I recently had the opportunity to meet a remarkable man, Louisville, Kentucky’s Kenny Boyd (scroll down to the third profile). Raised on the streets of inner-city Nashville, he wound up homeless and addicted to drugs. After moving to Louisville, he turned his life around, finished a GED and a community college degree, and eventually started a mentoring program for urban youths called Youth Alive. While Kenny’s personal story is dramatic enough, his program is also achieving real successes in kids’ lives. When people hear that Youth Alive grads are currently enrolled in universities across the country, there is an almost palpable feeling of relief and appreciation. It’s as if we collectively think, “They’re in college now; they can make it in this world.”
Only two cultural institutions are widely perceived as having the power to turn around a person’s (secular) fortunes: universities and the military.
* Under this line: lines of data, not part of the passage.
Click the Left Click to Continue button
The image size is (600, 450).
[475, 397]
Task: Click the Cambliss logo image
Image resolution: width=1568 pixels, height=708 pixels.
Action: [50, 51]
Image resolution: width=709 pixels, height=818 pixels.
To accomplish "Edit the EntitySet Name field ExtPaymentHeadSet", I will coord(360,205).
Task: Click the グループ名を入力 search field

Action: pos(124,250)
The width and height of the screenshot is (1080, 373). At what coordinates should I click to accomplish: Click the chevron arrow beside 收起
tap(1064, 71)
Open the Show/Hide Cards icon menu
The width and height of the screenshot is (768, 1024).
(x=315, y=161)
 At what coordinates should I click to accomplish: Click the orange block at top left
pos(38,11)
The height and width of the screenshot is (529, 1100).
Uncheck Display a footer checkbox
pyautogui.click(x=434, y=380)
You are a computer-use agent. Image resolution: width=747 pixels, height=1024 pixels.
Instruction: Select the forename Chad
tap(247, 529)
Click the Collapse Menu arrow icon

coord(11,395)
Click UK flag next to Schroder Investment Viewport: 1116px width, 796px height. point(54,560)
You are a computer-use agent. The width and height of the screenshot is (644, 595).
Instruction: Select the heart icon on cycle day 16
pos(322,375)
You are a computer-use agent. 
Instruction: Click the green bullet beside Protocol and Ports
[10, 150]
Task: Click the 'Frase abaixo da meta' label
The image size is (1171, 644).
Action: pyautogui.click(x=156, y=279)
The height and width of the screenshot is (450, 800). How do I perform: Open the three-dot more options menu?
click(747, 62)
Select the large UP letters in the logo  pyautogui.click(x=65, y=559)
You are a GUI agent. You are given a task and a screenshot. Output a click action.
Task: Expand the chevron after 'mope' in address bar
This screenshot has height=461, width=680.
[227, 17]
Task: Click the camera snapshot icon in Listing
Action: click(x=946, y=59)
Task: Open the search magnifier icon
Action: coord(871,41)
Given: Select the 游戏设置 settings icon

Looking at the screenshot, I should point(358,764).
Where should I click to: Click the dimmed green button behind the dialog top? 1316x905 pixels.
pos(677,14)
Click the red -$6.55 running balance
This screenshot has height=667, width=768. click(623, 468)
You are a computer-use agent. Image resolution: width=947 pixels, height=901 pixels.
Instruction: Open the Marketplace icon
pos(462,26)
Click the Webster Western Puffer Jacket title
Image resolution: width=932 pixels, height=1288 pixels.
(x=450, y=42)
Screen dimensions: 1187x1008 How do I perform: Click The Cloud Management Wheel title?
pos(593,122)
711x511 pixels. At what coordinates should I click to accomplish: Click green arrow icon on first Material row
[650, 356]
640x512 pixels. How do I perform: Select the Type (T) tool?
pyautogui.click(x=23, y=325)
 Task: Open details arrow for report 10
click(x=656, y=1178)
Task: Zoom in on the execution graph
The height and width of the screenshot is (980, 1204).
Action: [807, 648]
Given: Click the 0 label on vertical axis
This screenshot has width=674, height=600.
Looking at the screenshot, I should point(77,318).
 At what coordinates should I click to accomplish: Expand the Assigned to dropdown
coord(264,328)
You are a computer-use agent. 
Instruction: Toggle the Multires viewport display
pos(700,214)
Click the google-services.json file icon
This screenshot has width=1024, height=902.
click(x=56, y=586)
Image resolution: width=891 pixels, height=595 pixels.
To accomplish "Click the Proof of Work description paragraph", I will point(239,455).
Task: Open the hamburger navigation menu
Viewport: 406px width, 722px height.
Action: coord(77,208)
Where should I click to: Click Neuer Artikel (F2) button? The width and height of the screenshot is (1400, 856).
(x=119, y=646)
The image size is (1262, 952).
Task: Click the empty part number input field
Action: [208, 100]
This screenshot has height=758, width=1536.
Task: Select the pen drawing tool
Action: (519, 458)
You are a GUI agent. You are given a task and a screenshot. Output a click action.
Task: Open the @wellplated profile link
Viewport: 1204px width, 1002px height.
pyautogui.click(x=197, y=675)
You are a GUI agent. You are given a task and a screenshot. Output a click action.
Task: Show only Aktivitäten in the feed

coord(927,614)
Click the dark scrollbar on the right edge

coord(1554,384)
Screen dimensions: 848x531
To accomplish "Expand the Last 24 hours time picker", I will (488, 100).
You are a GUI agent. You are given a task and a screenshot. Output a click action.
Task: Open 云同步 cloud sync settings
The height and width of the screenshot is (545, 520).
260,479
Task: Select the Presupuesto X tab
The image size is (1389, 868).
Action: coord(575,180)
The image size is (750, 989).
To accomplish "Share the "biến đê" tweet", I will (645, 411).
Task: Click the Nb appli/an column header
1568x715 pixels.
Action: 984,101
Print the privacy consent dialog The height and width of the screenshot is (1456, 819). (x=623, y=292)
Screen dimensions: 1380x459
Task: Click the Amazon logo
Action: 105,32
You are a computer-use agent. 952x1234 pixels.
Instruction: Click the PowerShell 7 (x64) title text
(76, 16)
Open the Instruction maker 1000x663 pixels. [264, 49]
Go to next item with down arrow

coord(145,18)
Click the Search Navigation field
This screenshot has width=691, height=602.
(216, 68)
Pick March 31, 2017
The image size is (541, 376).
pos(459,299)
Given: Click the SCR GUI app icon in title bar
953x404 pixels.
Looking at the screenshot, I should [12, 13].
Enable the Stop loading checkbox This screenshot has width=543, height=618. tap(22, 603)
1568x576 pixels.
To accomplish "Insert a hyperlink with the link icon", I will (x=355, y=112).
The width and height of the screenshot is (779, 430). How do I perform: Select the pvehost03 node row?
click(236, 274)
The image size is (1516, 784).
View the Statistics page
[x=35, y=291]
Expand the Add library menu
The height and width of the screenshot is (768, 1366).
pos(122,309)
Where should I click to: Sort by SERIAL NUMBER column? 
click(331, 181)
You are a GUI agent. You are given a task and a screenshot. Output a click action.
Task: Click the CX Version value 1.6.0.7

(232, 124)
When an audience hears that a struggling kid has gone on to college or to a career in the Army or Marines, they are immediately perceived as a success – as having made something of themselves. Unfortunately, while the military is maintaining its prestige and quality, there is a marked perception that higher education is rotting from within. It is still a ticket to (generally) greater economic success, but not so much because of the education itself. Indeed, some schools actually increase student ignorance in part because — as ACTA notes — the core college evaluation and accreditation process emphasizes “inputs” over actual results. A college education is increasingly considered a mere resume “bullet point” and students treat it as such.
At some point, the continued, massive output of uninformed, uneducated students will devalue higher education’s ability to transform lives, and the bar for programs like Kenny Boyd’s will be raised. We will hear stories of Youth Alive students going to college and think, “That’s nice, but did they get their M.A.?” Unless reforms are made, higher education will eventually squander its immense cultural and economic capital (accumulated over centuries), and the college education will become nothing more than the new high school diploma – necessary, yes, but hardly transformative.